Skin and gingival closure and post-extraction wound management are within VTS-Dentistry scope under DVM supervision in most states; the extraction itself remains DVM scope nationwide. The credentialed dental technician's autonomy on full-mouth charting, radiograph interpretation, periodontal treatment planning, and ultrasonic and hand scaling is what changes with the VTS credential, not the legal scope.

What does an AVDT case log require?

50 advanced dental case logs distributed across required categories: full-mouth radiographic series interpretation, periodontal treatment Stage 2 through Stage 4, surgical extractions with flap design, oral mass excisions, juvenile orthodontic management, feline tooth resorption management, and species variety beyond cats and dogs. Each log requires charting, treatment plan, technique documentation, and follow-up assessment.

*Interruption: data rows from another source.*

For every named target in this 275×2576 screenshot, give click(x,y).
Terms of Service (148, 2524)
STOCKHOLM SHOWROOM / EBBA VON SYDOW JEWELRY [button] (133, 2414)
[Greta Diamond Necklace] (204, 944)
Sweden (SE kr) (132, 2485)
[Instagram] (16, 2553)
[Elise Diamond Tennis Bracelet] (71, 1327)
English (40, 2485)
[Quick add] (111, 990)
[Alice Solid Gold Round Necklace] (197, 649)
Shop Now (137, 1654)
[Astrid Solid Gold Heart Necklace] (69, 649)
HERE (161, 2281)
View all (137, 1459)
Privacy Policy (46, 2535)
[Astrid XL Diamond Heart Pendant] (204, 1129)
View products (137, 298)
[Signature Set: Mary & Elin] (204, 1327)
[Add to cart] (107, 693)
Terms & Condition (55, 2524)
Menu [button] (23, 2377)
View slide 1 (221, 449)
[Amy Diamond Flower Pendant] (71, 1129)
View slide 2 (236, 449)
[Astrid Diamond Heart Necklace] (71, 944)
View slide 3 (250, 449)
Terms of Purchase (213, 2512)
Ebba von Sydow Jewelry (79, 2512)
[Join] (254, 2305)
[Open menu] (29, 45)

Do dental specialty hospitals hire VTS-Dentistry technicians directly?

Yes, and increasingly so. The American Veterinary Dental College (AVDC) lists around 250 board-certified veterinary dentists in North America, and most operate at dedicated dental and oral surgical specialty hospitals or as dental services within multi-specialty referral hospitals. These employers actively recruit VTS-Dentistry technicians as senior dental nurses, often offering pay packages 15 to 25 percent above general practice equivalents.

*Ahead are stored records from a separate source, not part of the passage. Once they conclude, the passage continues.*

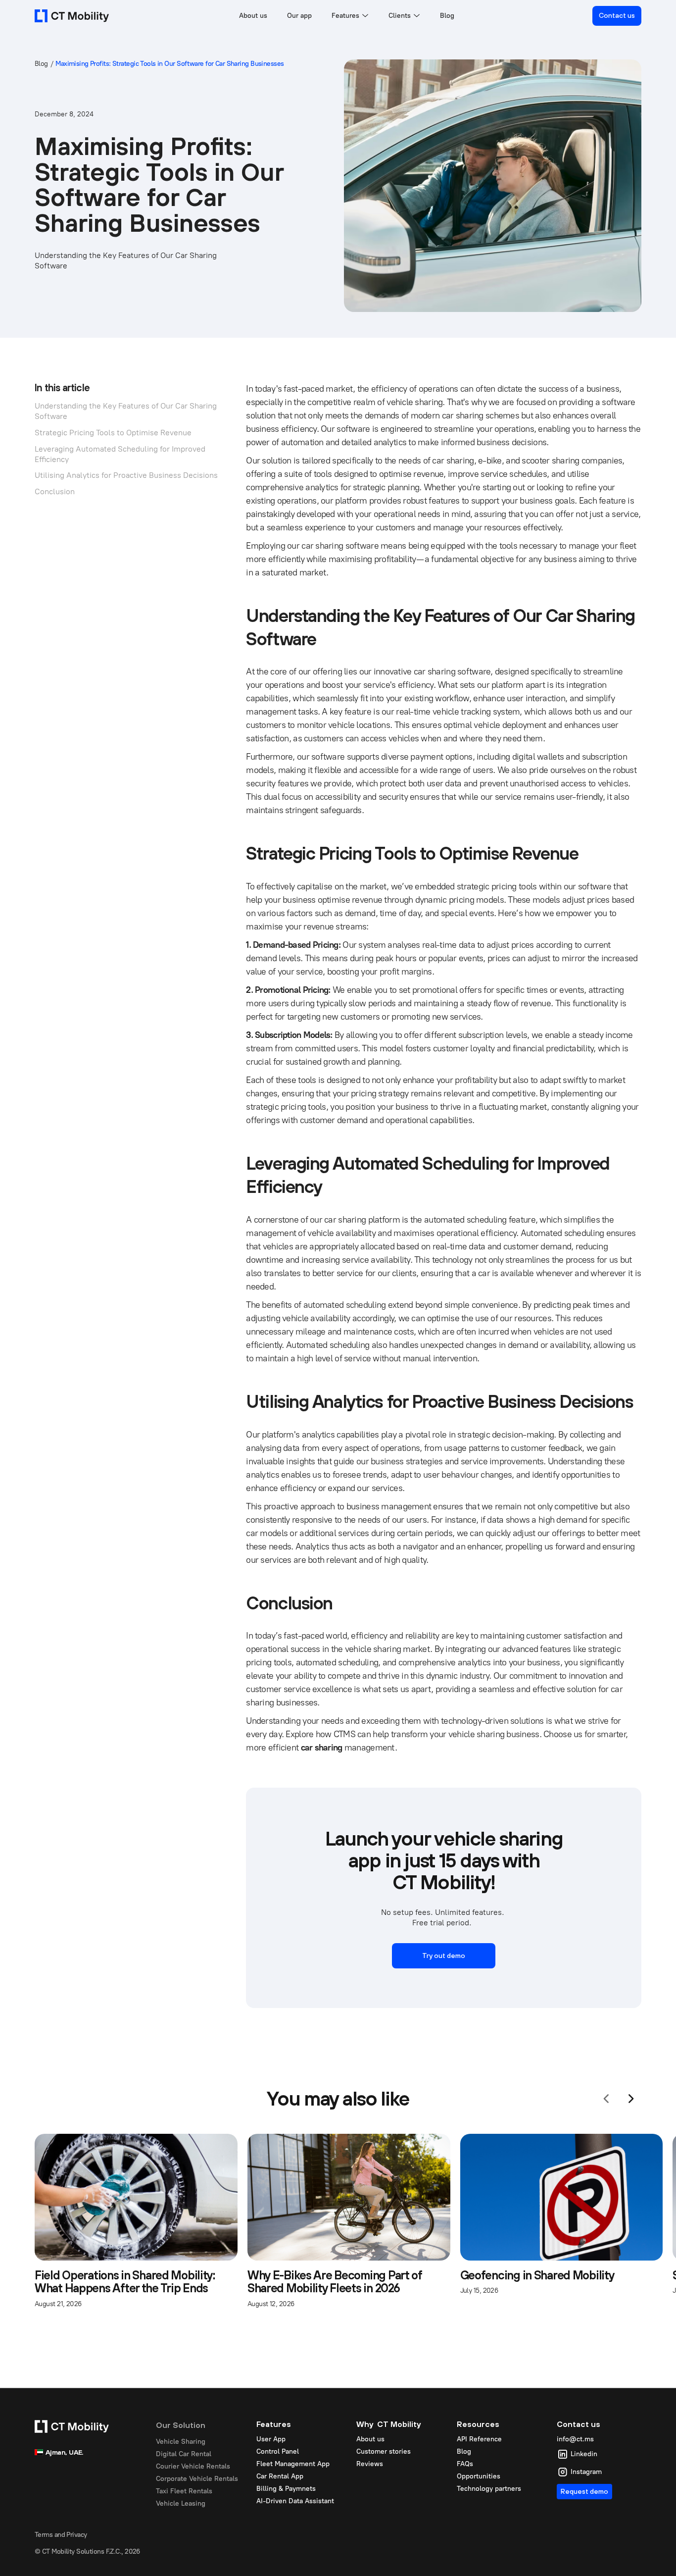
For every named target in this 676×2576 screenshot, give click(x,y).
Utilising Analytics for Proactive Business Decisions (126, 475)
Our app (299, 15)
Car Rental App (279, 2476)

Is VTS-Dentistry a good bridge into VTS-AA anesthesia?

Frequently, yes. Dental procedures are anesthetic-heavy, and credentialed dental techs accumulate substantial anesthesia experience as part of routine workflow. Many VTS-Dentistry holders subsequently pursue VTS-AA Anesthesia, and the case logs from dental work contribute meaningfully to the AVTAA case-log requirements (though the AVTAA does require category distribution that pure dental work alone will not cover).